Na ação de busca e apreensão da qual Chico Rodrigues foi alvo — no âmbito da Operação Desvid19, que apura desvios na casa de R$ 20 milhões em emendas parlamentares —, agentes da Polícia Federal chegaram a fazer revista, também, na casa de Pedro Arthur, mas nenhum indício de irregularidade foi encontrado.

Para que Pedro Arthur assuma a vaga, no entanto, será necessário que Chico Rodrigues seja afastado por mais de 120 dias, de acordo com as regras do regimento interno do Senado. Por enquanto, a determinação do Supremo Tribunal Federal (STF) é de afastamento do parlamentar por 90 dias e, portanto, durante esse período, a cadeira ficará vaga, até que haja uma nova decisão.

Em 2013, o Senado aprovou a proposta de emenda à Constituição (PEC) 287/13, que prevê a escolha de apenas um suplente, não podendo ser cônjuge ou parente até segundo grau. A matéria, no entanto, está parada na Comissão de Constituição e Justiça (CCJ) da Câmara.

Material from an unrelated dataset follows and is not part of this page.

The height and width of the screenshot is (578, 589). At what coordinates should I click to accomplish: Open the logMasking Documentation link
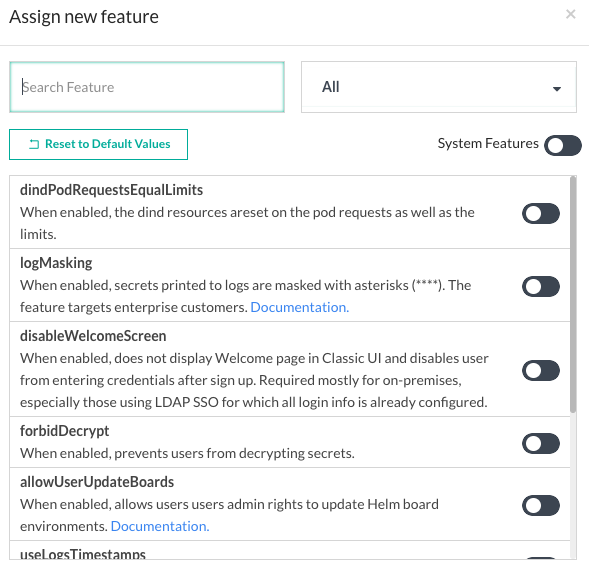pyautogui.click(x=300, y=307)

PF faz outra operação em Roraima

A Polícia Federal deflagrou, ontem, a segunda fase da Operação Godfather, que apura supostas fraudes de mais de R$ 14 milhões em contratos da Secretaria de Saúde de Roraima entre agosto de 2017 e abril de 2019. Entre os alvos da ofensiva está o ex-deputado Abel Mesquita Jr., presidente do DEM no estado — mesmo partido do senador Chico Rodrigues, flagrado pela PF com dinheiro na cueca. Abel Jr. é suspeito de “exercer ingerências” na Secretaria de Saúde, “condicionando pagamentos que deveriam ser feitos pelo órgão à empresa do esquema ao recebimento de propinas”. Agentes cumpriram quatro mandados de busca e apreensão em Boa Vista. As ordens foram expedidas pela 4ª Vara Federal de Roraima. Segundo a PF, um procurador do estado, que receberia valores do esquema, também é alvo das medidas.